SPD-Generalsekretär Hubertus Heil hat der Union Ideenlosigkeit vorgeworfen. Die CDU lasse Plakate drucken, ohne ein Programm zu haben, sagte Heil im Dlf. Statt ein Steuerkonzept vorzulegen, verspreche sie "Steuergeschenke für sehr, sehr wohlhabende Menschen".

Hubertus Heil im Gespräch mit Stefan Heinlein | 26.06.2017
    Der SPD-Kanzlerkandidat und Parteivorsitzende, Martin Schulz (r), besichtigt am 24.06.2017 in Dortmund (Nordrhein-Westfalen) zusammen mit SPD-Generalsekretär Hubertus Heil die Westfalenhalle für den SPD-Parteitag. Die Sozialdemokraten wollen am 25.06.2017 auf dem Parteitag ihr Wahlprogramm für die Bundestagswahl beschließen.
    "Martin Schulz hat klare Konzepte, einen klaren Kurs, eine geschlossene Partei hinter sich", sagt SPD-Generalsekretär Hubertus Heil über seinen Spitzenkandidaten (picture alliance / dpa / Kay Nietfeld)
    Stefan Heinlein: Mitgehört hat SPD-Generalsekretär Hubertus Heil. Guten Morgen, Herr Heil!
    Hubertus Heil: Guten Morgen, Herr Heinlein. Ich grüße Sie.
    Heinlein: Heftige Attacken in Dortmund von Martin Schulz an die Adresse der Kanzlerin. "Arroganz der Macht" hat er gesagt, "Anschlag auf die Demokratie". Ist das der neue Stil, der Wahlkampfstil der SPD, um Frau Merkel aus dem Amt zu bekommen?
    Heil: Nein. Es weist vor allen Dingen darauf hin, was da gerade passiert. Die Union hat ja bisher versucht, Konzepte und Ideen zu vermeiden, kein Programm vorgelegt, kein Konzept bei Rente, keines bei Steuern, und versucht, sozusagen nach dem Motto "Wir schleichen uns durch" wieder im Amt zu bleiben. Das haben die schon zwei-, dreimal gemacht, aber das reicht für Deutschlands Zukunft nicht und darauf muss man hinweisen.
    Heinlein: Für die Union zeigt aber dieser aggressive Stil nur das ganze Ausmaß der Verzweiflung und der Ratlosigkeit der SPD. So heißt es heute Morgen in ersten Reaktionen auf die Angriffe von Martin Schulz.

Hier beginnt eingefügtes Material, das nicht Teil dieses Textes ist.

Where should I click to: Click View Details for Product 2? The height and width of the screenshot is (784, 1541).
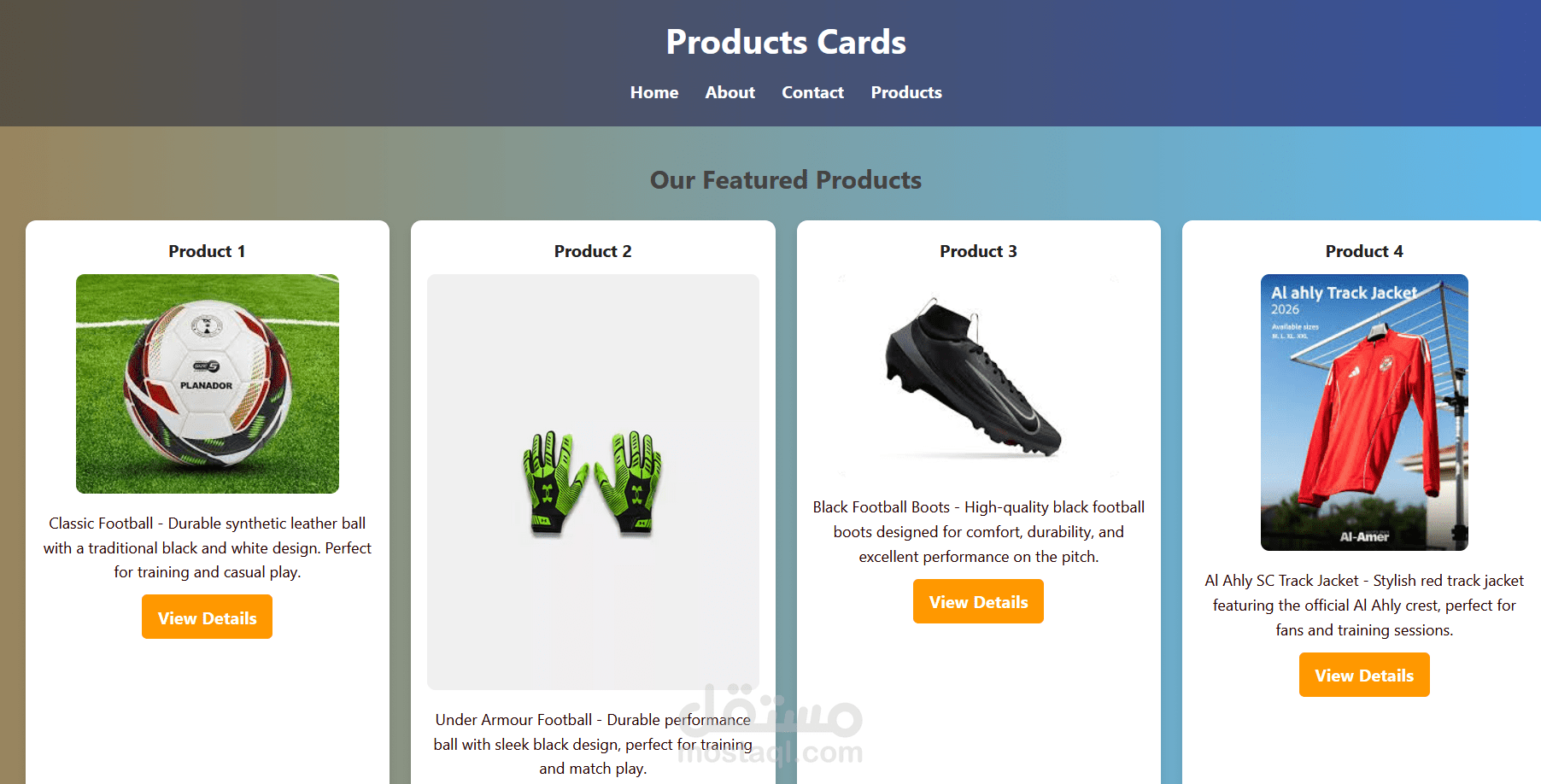click(593, 781)
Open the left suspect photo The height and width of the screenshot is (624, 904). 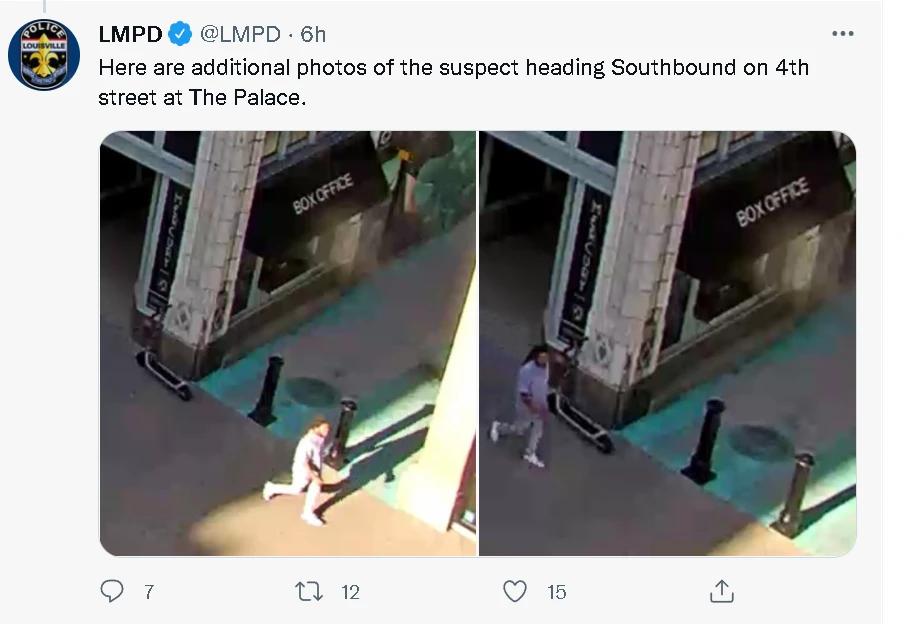click(288, 343)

    Heil: Das würde ich als Union auch so erzählen. Das soll ja nur kaschieren, dass die CDU jetzt schon Plakate drucken lässt, ohne ein Programm zu haben. Bei uns ist das anders herum. Wir haben einen klaren Kurs, wir haben klare Vorstellungen zum Beispiel für Investitionen, für die Entlastung von unteren und mittleren Einkommen, für mehr Steuergerechtigkeit, in der Bildungspolitik haben wir Konzepte vorgelegt. Und bei der Union erleben wir eins: Sie versucht, im Sommer eine Debatte über die Zukunft des Landes nicht zu führen. Und dann, muss man sagen, haben die in der Demokratie Wahlkampf nicht richtig verstanden. Es geht um die Auseinandersetzung, um alternative Ideen im demokratischen Spektrum zwischen Konservativen, CDU/CSU auf der einen Seite und SPD auf der anderen Seite. Das macht lebendige Demokratie aus und dazu ist die Union herzlich eingeladen zurückzukommen.
    "Die Union versucht, Konzepte und Ideen zu vermeiden"

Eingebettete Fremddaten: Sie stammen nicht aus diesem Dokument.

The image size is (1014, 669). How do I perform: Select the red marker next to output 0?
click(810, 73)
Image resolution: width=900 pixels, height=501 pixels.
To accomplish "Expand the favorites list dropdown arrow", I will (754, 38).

    Heinlein: Was ich jetzt nicht verstehe, Herr Heil, ist: Was wollen Sie nun? Was will die SPD? Eine persönliche Auseinandersetzung mit Angela Merkel, persönliche Attacken auf die Kanzlerin oder eine inhaltliche Auseinandersetzung mit der Union?
    Heil: Eine inhaltliche Richtungsentscheidung steht an. Es geht um die Zukunft dieses Landes. Und noch mal: Eigentlich ist es selbstverständlich, dass man in Wahlkämpfen über die wichtigen Fragen, die Menschen bewegen, die um die Zukunft des Landes sich drehen, diskutiert. Das macht Demokratie aus. Die SPD ist dazu bereit, wir haben Konzepte vorgelegt. Die Union verweigert sich bisher. Und wenn diese Diskussion zumindest dazu führt, dass die Union endlich mal Farbe bekennt, dann hat sie sich ja schon gelohnt.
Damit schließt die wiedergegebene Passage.